A teoria da perda da chance e a constante interrupção da radioterapia no HUSE

Amélia Santana, Advogado
Publicado por Amélia Santana
há 5 anos

A aplicação da teoria perda da Chance pela frequente paralisação do tratamento de radioterapia do Hospital de Sergipe - HUSE.

A saúde é direito de todos e dever do Estado, consoante artigos 196 e 5ºda Constituição Federal. O Estado de Sergipe tem sido negligente na prestação do tratamento da oncologia do HUSE e pode ser responsabilizado porque, inegável, os danos causados aos pacientes.

A frequente quebra da única máquina de radioterapia do HUSE denuncia o descumprimento do Estado para com o dever constitucional de fornecer tratamento necessário e adequado aos pacientes.

O câncer não espera. Exige rápido e adequado combate. E o uso de máquina “obsoleta”, comprada há mais de 20 (vinte) anos para atender uma demanda que a cada ano aumenta, não pode ser considerado “caso fortuito”, fato imprevisível. Mas, sim. Fato previsível. Fato que exige políticas de prevenção e tratamento rápidas.

Em Sergipe, a estimativa para o ano de 2016 era de 2.070 novos casos de câncer para os homens e de 2.200 para as mulheres, segundo o INCA (Instituto Nacional de Câncer José Alencar Gomes da Silva) órgão do Ministério da Saúde, responsável na formulação da política nacional de prevenção, diagnóstico e tratamento do câncer (www.inca.gov.br/estimativa2016). E o Estado tinha o dever de se preparar para atender a demanda. É princípio basilar.

Por outro lado, as constantes quebras denunciam que a máquina está em processo de sucateamento. É preciso a rápida substituição por novos aparelhos, que, aliás, já existem.

Atualmente, no mercado brasileiro existem novas tecnologias na radioterapia.
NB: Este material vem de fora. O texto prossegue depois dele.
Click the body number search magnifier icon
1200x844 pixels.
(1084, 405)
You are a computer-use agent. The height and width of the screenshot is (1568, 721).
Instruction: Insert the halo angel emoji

À exemplo: a) a Radioterapia Guiada por Imagem (IGRT), método mais avançado e mais preciso no tratamento;

b) a Radioterapia de Intensidade Modulada (IMTR), tecnologia que permite enviar altas doses de radiação à área do tumor e ser tratada, com menor efeito sobre as células sadias, melhorando as chances de cura;

c) o Varian TrueBeam 2.5 STX que é um equipamento de radioterapia com enorme precisão tecnológica para atingir os tumores, tornando alguns tratamentos contra o câncer mais rápidos e com menos efeitos colaterais;

d) a Versa HD é uma máquina de radioterapia de alta velocidade que usa equipamentos muito mais avançados do que o tratamento convencional.

Também é fato que a radioterapia deve ser feita no tempo adequado e um estudo apresentando, em 2016, no congresso anual da American Association for Cancer Research (AACR 2016) reforçou que o atraso no tratamento com radioterapia pode aumentar o risco de surgimento de novos tumores.
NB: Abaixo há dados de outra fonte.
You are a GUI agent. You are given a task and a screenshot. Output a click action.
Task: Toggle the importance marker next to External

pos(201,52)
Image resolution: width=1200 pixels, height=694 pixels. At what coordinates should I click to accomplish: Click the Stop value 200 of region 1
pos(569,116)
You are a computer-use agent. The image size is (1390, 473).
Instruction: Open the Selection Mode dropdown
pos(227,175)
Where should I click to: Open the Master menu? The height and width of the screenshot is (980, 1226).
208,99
A sociedade médica brasileira vem informando que o diagnóstico precoce aliado ao tratamento adequado aumenta significativamente as chances de cura e a sobreida do paciente, bem como ser a radioterapia responsável pelo sucesso do tratamento de grande parte de pacientes.

Igualmente, que o câncer em estágio inicial pode ser curado totalmente apenas com a radioterapia.

Ora, não há dúvida de que a frequente quebra da máquina de radioterapia acarreta a paralisação do tratamento, fazendo surgir a responsabilidade do governo sergipano em indenizar os pacientes vítimas da sua negligente atuação na área da saúde.

Em favor das vítimas tem-se a teoria da perda da chance, que implica dizer: a vítima perde uma chance de adquirir uma situação semelhante àquela da média dos outros indivíduos. Ou seja, os pacientes da oncologia do HUSE, submetidos ao tratamento com radioterapia, estão perdendo a chance que os pacientes na mesma situação estão tendo nos hospitais particulares. E como o dinheiro pago em tributos é igual para todos, logo, todos têm a mesma oportunidade e direito de tratamento igual.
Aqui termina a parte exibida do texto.